The following list includes players who could receive extensions, but who knows if Robinson and Mike Vrabel will want to bring any of these guys back. Let’s take a look at who qualifies as a “wildcard”...

Da’Norris Searcy, Safety

Da’Norris Searcy was signed by the previous regime in 2015 to be the Titans starting strong safety. After starting and working in a three-man rotation with Kevin Byard and Rashad Johnson in 2016, Searcy took on more of a rotational role in 2017 after the signing of Johnathan Cyprien. Although Cyprien’s injury pushed Searcy to see more action this year, the team also decided to put unproven players like Curtis Riley on the field at safety, as well.

Searcy provides reliable, if uninspiring, depth at the safety position. However, he’s currently being paid like a starting, every-down safety.

He probably has the same odds of being released as he does of being extended. Ideally, he will agree to take a paycut to stick around for a few more years.

Tye Smith, Cornerback

Tye Smith was a fifth-round draft pick of the Seahawks in 2015. He only appeared in 4 games that season, making zero starts. He was released as part of Seattle’s cut-down to 53 prior to the 2016 season, spent 2016 on the Redskins practice squad, and finally scooped up by the Titans finally on a futures contract in January of last year.

Smith worked his way into the Titans cornerback rotation this year, appearing in 15 games and even notching his first (and only) career interception in Week 5 against Miami. His only start of the season came against the Rams.

Smith played fairly well down the stretch for Tennessee, especially after the injury to LeShaun Sims. The Titans have Smith under contract through 2018. I don’t know that they will extend him this offseason, but if he performs well in 2018 after spending time with Coach Coombs, he could be looking at another contract with the team around this time next year.

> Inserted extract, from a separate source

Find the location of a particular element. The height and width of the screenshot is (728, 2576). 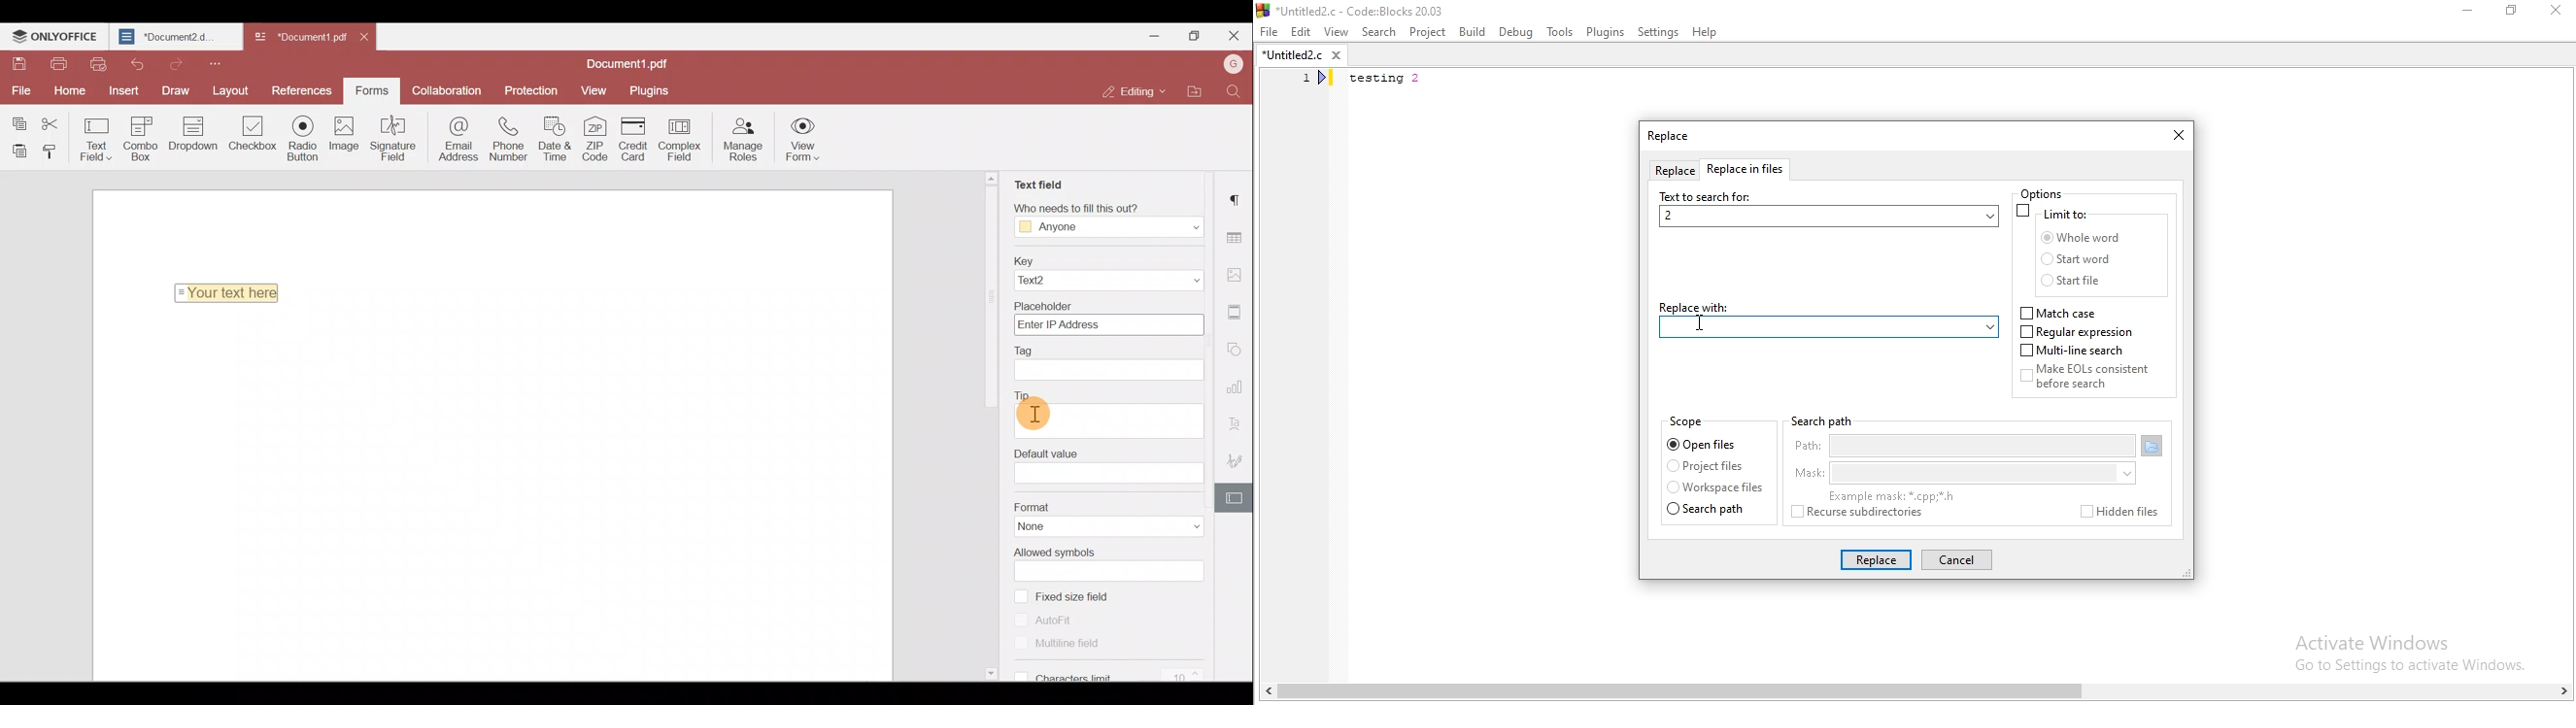

File is located at coordinates (20, 89).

Derrick Morgan, Outside Linebacker

Derrick Morgan, believe it or not, was the last defensive player to be selected by the Titans in the first round of the NFL draft until Adoree Jackson was picked 18th overall last year. Morgan second’s deal with the franchise, a four-year extension, was finalized in 2015. That contract coincided with the signing of free agent Brian Orakpo and is set to expire after 2018.

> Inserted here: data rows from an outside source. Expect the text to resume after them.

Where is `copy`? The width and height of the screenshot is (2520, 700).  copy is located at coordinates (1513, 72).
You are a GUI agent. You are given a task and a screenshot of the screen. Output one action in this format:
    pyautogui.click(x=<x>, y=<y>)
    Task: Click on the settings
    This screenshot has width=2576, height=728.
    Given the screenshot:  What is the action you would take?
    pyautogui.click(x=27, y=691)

With Erik Walden having completed his service as a one-year rental (pending a surprise contract extension between now and March), the Titans are extremely thin at outside linebacker behind Orakpo and Morgan. Ideally Mike Vrabel and Co. will be able to unlock Kevin Dodd’s potential, but I wouldn’t hold my breath for that to happen.

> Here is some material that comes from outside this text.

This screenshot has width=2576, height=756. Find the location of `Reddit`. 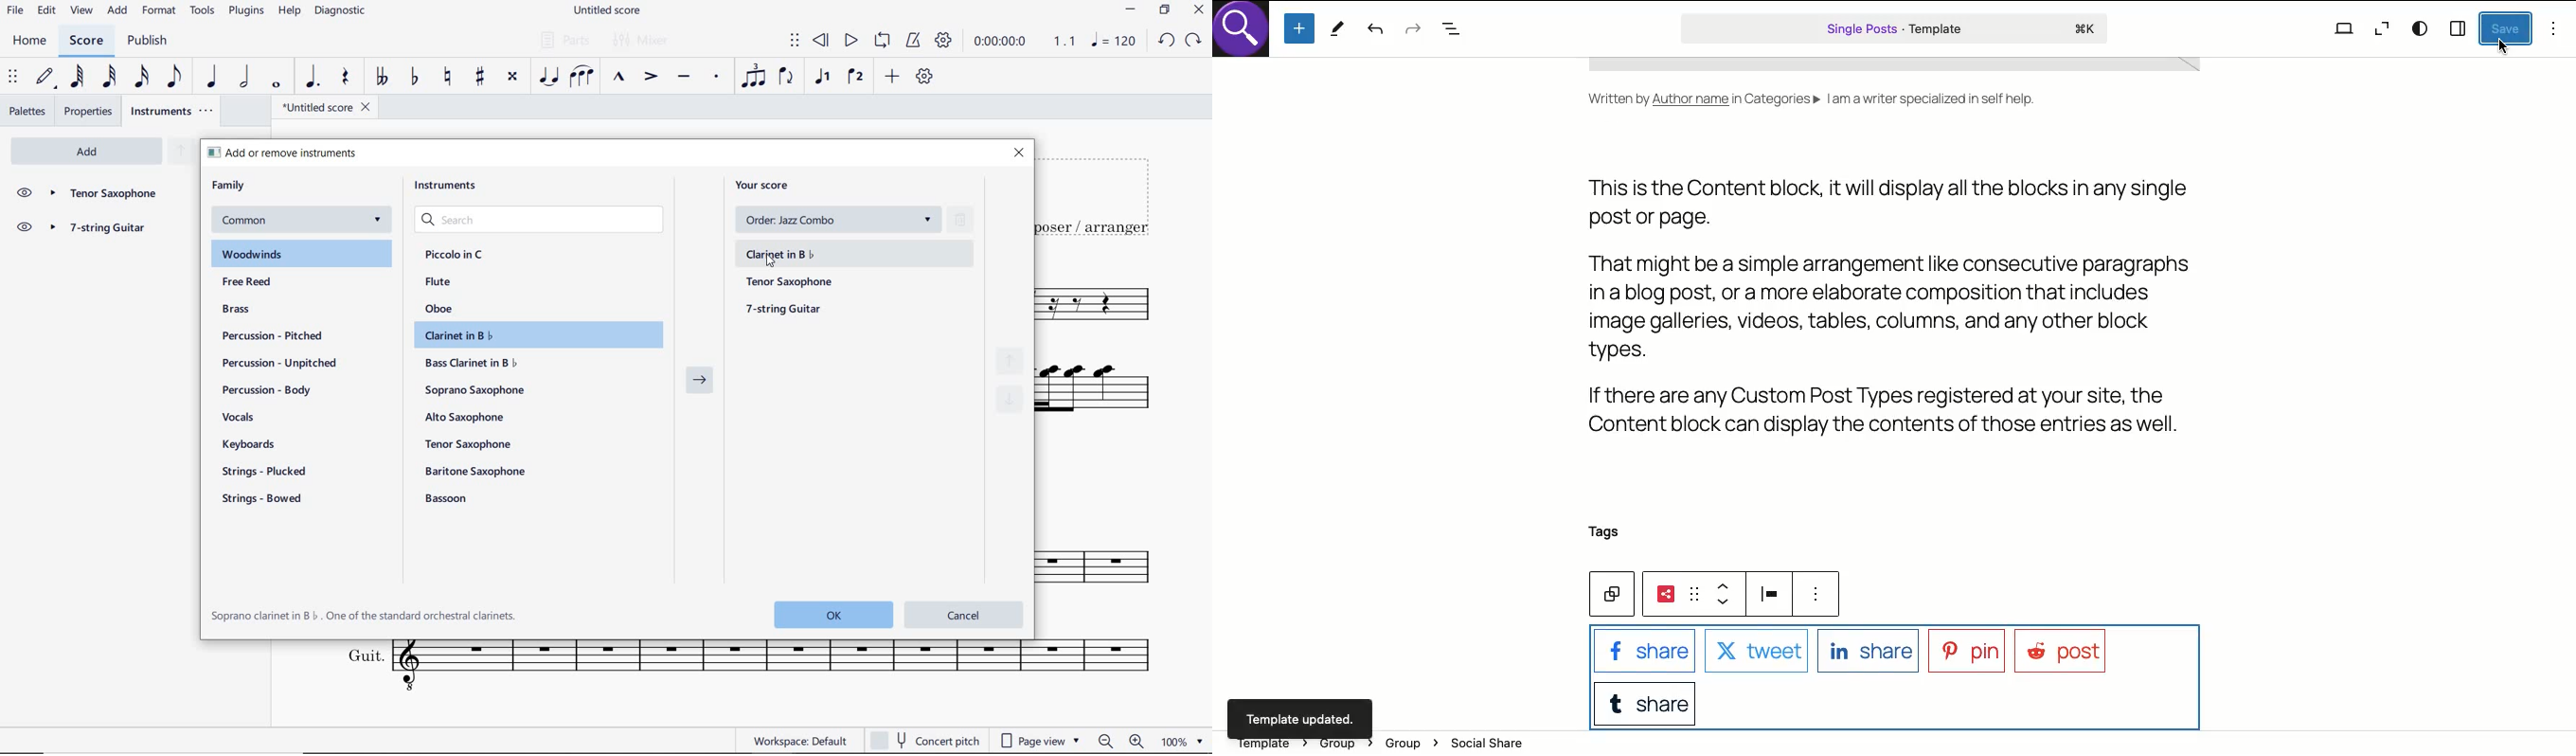

Reddit is located at coordinates (2064, 651).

Of the two starting outside linebackers, Morgan is the younger one. That makes him the likelier candidate to receive a contract extension sometime before he hits the open market.

Brian Orakpo, Outside Linebacker

Brian Orakpo will be almost 33 years old when his current contract expires in 2019. Orakpo is still playing at a high level, but age-related decline often sneaks up on players, especially those with a history of injuries, so it’s possible Orakpo decides to hang it up after next season. However, if Orakpo maintains his current level of play, it’s possible the Titans look to extend both of their outside linebackers.

The situation that would be mildly surprising is if Brian Orakpo was signed to an extension while the same was not pursued with Derrick Morgan. The Titans will likely be on the hunt this offseason for an edge rusher or two to groom to take over for Orakpo and/or Morgan, should either end up retiring or moving on after 2018.

Closing Thoughts

It’s often difficult to predict the timing of the signing of contract extensions. The negotiating process can vary greatly in length from player to player (or agent to agent), and although sometimes lengthier processes can produce telling rumors, new contracts are often announced with no warning.

It’s common for rumors to swirl when a team plans to extend one of their players, and then one day, the news randomly breaks (usually through Adam Schefter or Ian Rapoport) that a player has signed a new contract with his team.

Those kinds of rumors will soon start for Taylor Lewan. Others will surely follow.

*Austin Johnson should certainly be extended, for obvious reasons.